Start of Materials provided
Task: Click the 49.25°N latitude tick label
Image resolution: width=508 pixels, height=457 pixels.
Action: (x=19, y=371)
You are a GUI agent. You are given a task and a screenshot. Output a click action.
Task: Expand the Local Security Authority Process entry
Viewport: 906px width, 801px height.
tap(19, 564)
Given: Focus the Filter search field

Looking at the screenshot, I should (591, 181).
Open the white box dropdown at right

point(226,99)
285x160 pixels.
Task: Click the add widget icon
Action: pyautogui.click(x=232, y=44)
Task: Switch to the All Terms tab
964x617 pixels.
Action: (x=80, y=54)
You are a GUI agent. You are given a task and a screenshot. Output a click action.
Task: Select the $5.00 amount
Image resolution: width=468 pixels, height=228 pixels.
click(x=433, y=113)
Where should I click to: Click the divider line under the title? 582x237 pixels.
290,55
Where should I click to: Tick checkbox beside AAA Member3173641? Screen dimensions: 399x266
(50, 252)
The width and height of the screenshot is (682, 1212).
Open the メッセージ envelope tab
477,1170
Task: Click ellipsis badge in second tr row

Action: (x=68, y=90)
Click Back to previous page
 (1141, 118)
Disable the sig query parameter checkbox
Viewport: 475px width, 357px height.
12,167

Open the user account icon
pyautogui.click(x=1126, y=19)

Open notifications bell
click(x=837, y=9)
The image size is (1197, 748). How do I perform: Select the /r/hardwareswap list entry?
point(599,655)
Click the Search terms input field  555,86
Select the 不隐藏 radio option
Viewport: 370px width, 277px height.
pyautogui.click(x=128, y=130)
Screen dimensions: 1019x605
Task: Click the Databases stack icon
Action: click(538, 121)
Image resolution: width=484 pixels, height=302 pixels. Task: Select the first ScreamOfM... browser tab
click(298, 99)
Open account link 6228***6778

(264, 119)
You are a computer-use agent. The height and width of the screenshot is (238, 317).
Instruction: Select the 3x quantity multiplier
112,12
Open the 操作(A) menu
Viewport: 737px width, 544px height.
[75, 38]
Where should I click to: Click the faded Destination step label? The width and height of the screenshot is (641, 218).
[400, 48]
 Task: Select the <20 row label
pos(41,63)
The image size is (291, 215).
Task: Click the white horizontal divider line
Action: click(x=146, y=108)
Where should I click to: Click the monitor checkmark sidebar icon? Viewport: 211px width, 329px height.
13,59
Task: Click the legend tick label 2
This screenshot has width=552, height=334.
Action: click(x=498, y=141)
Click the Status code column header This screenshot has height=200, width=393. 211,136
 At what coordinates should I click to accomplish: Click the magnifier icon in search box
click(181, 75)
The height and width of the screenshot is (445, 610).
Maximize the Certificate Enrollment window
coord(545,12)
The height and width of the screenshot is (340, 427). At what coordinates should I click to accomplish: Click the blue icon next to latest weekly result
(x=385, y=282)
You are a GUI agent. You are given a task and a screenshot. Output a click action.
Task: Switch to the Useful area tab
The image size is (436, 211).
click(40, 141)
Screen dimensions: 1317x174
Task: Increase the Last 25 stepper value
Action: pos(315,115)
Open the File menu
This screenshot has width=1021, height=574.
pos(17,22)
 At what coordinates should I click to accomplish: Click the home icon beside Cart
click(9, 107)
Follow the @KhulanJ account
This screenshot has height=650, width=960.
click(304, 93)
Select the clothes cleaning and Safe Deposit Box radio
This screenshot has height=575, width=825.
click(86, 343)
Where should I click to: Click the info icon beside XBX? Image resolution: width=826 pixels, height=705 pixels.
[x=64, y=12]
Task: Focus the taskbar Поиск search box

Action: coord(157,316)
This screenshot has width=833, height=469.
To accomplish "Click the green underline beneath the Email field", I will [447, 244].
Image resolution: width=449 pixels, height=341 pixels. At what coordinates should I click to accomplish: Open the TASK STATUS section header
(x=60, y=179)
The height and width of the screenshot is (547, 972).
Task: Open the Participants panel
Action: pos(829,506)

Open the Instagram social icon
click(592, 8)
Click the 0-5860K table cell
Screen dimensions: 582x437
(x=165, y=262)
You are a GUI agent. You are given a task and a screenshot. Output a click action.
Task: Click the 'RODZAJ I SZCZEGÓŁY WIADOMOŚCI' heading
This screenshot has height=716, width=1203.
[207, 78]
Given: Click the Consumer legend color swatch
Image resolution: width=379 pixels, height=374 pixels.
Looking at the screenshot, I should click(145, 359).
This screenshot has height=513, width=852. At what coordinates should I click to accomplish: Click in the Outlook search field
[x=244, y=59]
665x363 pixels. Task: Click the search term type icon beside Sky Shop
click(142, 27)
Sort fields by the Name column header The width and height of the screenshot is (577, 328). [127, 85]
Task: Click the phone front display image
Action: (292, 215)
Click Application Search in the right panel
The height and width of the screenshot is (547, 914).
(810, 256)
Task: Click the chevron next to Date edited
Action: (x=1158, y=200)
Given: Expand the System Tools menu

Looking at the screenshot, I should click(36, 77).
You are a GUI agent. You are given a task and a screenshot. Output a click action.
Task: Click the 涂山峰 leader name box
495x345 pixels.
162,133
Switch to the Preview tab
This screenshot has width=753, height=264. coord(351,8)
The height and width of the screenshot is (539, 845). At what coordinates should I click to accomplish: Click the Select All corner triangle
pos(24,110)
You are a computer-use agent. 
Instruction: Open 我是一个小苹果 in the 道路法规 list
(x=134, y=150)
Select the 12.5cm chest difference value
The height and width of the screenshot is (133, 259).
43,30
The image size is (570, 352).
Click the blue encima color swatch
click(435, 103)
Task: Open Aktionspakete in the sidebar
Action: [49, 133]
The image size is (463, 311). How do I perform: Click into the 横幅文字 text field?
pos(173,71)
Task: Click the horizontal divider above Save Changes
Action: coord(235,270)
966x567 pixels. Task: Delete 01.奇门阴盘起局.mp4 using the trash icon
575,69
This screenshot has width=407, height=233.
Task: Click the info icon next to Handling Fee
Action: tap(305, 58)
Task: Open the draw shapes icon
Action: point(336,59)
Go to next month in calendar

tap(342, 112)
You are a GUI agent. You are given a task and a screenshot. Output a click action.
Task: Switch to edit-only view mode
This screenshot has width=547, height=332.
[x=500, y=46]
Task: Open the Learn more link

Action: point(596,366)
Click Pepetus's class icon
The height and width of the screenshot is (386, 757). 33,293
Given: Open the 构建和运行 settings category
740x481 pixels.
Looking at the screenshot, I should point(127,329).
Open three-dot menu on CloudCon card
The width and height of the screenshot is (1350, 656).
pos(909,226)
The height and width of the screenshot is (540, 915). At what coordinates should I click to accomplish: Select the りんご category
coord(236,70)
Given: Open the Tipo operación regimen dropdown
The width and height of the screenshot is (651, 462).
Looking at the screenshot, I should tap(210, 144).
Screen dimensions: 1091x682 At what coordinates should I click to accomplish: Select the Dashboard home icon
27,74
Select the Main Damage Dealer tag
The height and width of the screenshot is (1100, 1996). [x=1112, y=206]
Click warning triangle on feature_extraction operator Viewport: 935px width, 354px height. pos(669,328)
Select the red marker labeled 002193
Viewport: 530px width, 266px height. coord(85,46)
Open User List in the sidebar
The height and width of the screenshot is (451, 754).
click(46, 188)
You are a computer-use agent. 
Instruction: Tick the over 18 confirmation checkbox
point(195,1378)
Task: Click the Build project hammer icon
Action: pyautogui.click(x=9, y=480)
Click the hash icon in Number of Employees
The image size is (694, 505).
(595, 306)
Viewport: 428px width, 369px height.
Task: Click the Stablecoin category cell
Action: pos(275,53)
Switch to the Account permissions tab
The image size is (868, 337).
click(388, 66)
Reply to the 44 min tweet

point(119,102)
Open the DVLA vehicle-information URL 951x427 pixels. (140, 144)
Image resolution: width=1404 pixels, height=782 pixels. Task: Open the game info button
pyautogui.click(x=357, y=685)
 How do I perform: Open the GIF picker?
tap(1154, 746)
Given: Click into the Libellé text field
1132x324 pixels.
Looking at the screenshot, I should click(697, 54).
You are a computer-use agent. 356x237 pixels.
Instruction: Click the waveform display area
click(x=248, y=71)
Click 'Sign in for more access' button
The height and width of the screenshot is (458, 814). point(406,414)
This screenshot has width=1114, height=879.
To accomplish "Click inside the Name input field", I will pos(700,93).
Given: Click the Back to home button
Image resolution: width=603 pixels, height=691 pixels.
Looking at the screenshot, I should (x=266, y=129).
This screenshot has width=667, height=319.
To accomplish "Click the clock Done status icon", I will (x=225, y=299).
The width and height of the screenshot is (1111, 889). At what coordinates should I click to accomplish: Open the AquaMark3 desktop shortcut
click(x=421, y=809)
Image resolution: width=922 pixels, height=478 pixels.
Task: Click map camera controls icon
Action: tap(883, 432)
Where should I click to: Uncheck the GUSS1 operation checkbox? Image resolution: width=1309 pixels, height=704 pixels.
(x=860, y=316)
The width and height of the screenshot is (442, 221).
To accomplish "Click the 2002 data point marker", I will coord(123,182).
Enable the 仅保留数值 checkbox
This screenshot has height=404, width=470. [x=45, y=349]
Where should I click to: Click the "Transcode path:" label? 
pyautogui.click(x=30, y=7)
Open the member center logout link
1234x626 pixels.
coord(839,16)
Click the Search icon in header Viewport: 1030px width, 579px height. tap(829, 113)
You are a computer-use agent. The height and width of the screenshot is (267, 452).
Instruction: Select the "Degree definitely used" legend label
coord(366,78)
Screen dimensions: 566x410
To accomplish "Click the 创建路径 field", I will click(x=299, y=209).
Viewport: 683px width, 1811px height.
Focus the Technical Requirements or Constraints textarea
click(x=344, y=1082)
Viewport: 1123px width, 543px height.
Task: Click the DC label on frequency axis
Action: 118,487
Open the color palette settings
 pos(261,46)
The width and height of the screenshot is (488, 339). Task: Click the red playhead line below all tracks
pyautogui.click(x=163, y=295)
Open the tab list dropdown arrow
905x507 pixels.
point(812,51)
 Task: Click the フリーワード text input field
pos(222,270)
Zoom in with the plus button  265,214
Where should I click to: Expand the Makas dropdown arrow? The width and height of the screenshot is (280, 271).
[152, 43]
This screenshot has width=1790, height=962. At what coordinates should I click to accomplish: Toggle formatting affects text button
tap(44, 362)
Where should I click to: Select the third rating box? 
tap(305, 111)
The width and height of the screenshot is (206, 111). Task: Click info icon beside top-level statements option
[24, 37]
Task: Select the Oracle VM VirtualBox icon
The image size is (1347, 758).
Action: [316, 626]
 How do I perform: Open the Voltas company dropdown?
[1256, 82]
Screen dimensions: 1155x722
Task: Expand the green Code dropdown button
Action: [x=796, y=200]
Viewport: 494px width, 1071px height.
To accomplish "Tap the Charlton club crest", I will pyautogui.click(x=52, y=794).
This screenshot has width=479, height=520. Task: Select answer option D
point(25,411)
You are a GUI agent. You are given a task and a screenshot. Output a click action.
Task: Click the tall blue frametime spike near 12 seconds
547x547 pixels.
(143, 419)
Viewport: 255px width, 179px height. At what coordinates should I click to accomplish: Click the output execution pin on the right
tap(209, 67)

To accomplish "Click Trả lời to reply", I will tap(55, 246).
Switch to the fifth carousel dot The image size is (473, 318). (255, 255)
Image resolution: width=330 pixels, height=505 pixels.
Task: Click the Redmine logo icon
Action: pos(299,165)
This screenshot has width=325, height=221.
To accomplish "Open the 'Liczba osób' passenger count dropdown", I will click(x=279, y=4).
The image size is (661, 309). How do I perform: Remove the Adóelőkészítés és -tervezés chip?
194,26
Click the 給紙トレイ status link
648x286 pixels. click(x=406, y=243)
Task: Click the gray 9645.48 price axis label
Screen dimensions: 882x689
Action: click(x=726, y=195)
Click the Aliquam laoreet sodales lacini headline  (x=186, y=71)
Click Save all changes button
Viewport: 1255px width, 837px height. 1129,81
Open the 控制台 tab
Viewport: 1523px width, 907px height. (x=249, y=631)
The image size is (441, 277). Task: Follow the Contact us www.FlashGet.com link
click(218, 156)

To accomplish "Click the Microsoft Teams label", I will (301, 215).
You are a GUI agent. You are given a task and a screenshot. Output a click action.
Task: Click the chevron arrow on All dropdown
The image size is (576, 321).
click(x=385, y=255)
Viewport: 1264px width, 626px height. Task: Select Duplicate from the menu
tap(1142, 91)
End of Materials provided
Exercise brief = I need each line of the entries that holds the string "computer" located and copied.

Expected output =
You are a computer-use agent. The height and width of the screenshot is (238, 317).
You are a computer-use agent. 
You are a computer-use agent. 
You are a computer-use agent. 356x237 pixels.
You are a computer-use agent. The height and width of the screenshot is (267, 452).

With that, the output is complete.